I don’t disagree on that 
With skin care, there are well over 80 peptides used in a lot of high end skin care products. One of the great things about peptides is that they are very targeted and typically have short half lives if not modified to increase that. The risk of spill over effects are quite low and adverse reactions don’t last. I think the higher risk is the complexity of many skin care products with 30 to 40 ingredients that are not peptides. The lower the compound count for highly penetrating methods, the better, in my opinion.

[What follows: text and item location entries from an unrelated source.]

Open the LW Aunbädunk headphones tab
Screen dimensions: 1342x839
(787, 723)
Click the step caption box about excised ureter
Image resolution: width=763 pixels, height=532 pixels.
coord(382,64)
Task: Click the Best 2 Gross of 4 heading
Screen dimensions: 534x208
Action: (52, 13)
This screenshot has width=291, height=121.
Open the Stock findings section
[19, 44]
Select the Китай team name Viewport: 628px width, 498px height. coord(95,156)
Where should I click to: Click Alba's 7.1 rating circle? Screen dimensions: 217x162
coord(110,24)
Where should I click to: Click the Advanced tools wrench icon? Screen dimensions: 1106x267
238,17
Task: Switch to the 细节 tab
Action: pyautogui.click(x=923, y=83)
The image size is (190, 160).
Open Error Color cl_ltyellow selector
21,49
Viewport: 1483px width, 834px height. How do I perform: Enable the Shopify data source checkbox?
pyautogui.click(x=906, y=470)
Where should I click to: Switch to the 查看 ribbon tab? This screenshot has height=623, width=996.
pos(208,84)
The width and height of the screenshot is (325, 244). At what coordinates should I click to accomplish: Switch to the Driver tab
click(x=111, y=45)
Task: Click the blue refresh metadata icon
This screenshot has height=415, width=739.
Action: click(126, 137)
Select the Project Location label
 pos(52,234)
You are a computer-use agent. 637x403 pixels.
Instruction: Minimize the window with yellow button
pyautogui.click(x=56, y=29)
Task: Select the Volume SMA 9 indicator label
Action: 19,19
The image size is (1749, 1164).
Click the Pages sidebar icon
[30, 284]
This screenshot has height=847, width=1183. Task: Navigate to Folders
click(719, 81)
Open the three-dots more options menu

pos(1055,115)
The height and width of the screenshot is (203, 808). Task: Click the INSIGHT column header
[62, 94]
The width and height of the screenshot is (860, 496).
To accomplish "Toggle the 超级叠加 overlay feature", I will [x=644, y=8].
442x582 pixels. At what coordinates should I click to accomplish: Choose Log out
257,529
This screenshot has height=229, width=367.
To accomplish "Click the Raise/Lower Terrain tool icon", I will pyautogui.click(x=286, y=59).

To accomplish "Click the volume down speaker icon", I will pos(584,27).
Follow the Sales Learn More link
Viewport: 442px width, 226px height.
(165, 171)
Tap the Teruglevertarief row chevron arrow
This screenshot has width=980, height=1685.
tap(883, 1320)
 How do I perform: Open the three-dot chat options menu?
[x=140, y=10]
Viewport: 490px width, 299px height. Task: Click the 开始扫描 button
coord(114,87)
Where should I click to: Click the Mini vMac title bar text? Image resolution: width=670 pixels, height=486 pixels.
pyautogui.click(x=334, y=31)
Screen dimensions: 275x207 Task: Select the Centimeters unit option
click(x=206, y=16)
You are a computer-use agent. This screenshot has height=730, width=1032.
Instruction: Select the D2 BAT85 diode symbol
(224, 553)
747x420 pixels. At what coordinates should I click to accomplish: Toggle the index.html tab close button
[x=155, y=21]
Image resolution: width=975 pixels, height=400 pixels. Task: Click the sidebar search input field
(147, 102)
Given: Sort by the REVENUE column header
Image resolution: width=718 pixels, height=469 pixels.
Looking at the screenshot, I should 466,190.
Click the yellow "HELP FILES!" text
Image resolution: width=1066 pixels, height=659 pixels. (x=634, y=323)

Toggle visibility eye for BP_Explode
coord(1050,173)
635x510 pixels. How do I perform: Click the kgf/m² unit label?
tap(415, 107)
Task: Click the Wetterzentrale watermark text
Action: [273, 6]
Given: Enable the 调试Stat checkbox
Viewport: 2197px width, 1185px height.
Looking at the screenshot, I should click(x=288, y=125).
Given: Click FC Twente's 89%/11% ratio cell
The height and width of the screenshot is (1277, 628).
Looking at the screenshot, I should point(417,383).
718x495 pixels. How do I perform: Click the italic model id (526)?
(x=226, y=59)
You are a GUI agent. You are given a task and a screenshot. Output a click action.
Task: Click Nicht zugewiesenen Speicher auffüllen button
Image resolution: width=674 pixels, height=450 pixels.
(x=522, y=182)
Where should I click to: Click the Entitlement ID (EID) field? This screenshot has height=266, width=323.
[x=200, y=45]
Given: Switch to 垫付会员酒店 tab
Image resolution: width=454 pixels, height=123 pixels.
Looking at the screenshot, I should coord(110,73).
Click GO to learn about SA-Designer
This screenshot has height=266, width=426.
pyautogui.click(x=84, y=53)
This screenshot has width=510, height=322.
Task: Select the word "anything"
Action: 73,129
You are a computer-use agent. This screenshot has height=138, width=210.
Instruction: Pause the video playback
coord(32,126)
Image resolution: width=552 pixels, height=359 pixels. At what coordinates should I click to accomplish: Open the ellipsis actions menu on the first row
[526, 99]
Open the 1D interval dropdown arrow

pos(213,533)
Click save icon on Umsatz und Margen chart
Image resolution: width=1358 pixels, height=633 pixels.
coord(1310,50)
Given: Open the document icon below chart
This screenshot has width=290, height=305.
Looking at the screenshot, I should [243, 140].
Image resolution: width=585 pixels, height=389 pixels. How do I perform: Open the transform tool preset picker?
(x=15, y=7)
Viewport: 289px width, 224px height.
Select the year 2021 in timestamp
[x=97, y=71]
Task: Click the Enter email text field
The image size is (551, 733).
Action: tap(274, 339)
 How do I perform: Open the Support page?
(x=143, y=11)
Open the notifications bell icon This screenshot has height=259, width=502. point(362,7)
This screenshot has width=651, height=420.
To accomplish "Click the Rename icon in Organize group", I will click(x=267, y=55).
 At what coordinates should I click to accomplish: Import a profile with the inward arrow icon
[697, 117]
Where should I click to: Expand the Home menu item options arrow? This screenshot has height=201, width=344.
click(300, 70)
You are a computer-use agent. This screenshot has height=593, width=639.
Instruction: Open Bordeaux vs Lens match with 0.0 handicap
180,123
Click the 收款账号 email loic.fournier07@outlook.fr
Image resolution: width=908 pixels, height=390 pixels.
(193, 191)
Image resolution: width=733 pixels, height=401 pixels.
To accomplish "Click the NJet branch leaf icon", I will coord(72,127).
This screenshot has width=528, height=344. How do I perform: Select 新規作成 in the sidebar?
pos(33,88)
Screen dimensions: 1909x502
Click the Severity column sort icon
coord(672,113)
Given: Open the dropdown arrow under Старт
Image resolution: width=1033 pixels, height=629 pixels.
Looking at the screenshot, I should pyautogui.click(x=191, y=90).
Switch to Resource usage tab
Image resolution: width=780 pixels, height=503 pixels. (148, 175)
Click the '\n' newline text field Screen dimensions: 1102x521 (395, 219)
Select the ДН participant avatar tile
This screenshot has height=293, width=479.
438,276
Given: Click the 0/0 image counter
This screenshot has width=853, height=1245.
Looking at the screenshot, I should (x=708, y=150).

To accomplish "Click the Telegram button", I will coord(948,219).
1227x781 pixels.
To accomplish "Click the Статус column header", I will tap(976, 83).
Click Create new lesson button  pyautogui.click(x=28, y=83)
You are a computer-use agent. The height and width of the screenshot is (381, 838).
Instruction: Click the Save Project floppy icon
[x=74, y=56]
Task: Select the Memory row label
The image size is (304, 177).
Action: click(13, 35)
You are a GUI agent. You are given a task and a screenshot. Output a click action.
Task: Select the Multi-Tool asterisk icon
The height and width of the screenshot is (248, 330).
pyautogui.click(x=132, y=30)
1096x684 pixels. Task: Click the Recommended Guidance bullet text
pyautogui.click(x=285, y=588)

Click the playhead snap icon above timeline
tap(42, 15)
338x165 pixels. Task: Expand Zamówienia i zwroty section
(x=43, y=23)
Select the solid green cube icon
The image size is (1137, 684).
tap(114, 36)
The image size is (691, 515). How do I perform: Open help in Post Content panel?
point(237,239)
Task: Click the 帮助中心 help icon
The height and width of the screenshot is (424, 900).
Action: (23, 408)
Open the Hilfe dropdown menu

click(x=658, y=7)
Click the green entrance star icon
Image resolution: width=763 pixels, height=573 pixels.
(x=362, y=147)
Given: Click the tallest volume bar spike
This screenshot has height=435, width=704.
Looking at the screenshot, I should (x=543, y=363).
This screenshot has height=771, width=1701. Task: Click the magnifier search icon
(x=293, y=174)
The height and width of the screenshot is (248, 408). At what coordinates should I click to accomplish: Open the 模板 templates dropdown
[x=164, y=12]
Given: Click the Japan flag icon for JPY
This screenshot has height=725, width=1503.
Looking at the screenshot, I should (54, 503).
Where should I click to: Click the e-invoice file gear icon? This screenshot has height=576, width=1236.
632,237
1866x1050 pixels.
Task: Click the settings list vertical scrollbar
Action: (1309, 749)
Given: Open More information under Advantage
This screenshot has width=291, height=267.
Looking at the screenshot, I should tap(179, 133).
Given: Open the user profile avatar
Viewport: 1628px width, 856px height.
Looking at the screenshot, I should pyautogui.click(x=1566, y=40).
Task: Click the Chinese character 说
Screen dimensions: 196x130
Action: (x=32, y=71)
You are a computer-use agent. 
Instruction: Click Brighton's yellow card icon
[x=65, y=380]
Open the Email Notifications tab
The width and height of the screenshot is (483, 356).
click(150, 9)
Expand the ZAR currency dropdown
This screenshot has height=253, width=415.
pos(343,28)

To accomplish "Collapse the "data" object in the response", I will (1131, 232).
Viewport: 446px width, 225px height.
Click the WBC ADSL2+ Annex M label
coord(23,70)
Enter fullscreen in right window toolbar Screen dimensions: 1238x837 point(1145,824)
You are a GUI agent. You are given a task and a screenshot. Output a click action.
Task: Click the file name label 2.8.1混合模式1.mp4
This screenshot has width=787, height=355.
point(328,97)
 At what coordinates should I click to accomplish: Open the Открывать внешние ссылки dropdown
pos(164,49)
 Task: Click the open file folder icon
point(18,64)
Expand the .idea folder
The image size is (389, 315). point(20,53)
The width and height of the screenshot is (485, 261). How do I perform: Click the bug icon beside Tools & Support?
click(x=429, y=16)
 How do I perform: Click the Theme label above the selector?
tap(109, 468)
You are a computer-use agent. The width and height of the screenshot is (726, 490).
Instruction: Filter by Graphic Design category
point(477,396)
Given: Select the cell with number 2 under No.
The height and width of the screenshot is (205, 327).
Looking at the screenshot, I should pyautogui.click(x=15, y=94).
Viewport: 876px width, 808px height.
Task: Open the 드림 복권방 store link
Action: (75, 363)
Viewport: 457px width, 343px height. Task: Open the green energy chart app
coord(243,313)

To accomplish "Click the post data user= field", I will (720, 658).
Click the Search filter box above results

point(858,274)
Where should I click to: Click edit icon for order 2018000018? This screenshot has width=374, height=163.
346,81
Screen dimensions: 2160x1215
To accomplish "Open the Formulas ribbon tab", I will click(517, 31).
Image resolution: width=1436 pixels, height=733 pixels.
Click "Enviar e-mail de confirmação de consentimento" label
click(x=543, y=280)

With injectables for purposes other than skin care, I’m not terribly concerned about those as they are 1 thing, not a bunch of things like skin care products and the highly targeted aspect remains, as an injectable is generally 1 thing.
Peptides are instruction sheets that only specific receptors can read. Not every cell can read every peptide instruction.
I get questions on this all the time and I explain it like this. Say your body was a building, first under construction, and then being maintained.
Under construction you have multiple trades at work. The master plan requires instructions that are comprehendible to the trade in question and we don’t care if any other trade can read it.
Digging the foundation requires instructions that the plumbing trade can’t read
Framing the building requires instructions the electrician can’t read
Siding the building requires instructions the roofers can’t read
Only the trade that needs to do it’s specific job can read it’s own instructions and all the other trades ignore that.
Same thing happens when the building is finished, sanitary, maintenance, security, IT infrastructure, all get their instructions that are incomprehensible to the other maintainers, so they do not respond.
Our cells are like this, only specific cells can read insulin (a peptide)
only specific cells can read GLP1 (a peptide)
etc.
IMHO, Peptides in general are one of the safest interventions we can do as humans.
So why are there not more RCT studies on the peptide we know and love?
If you can’t make money off the end result, why waste money proving anything about it?
The main problem is how to monetize peptides and the pharma companies have figured out some of that but not all due to the nature of peptide synthesis. If the peptide is bio-identical (humans are a peptide factory making over 7,000) , that is a real problem for getting IP, so it has to be modified to improve it’s performance, as GLP1-RA’s have been created. Even then, because of how peptides are made, they are more easily knocked off.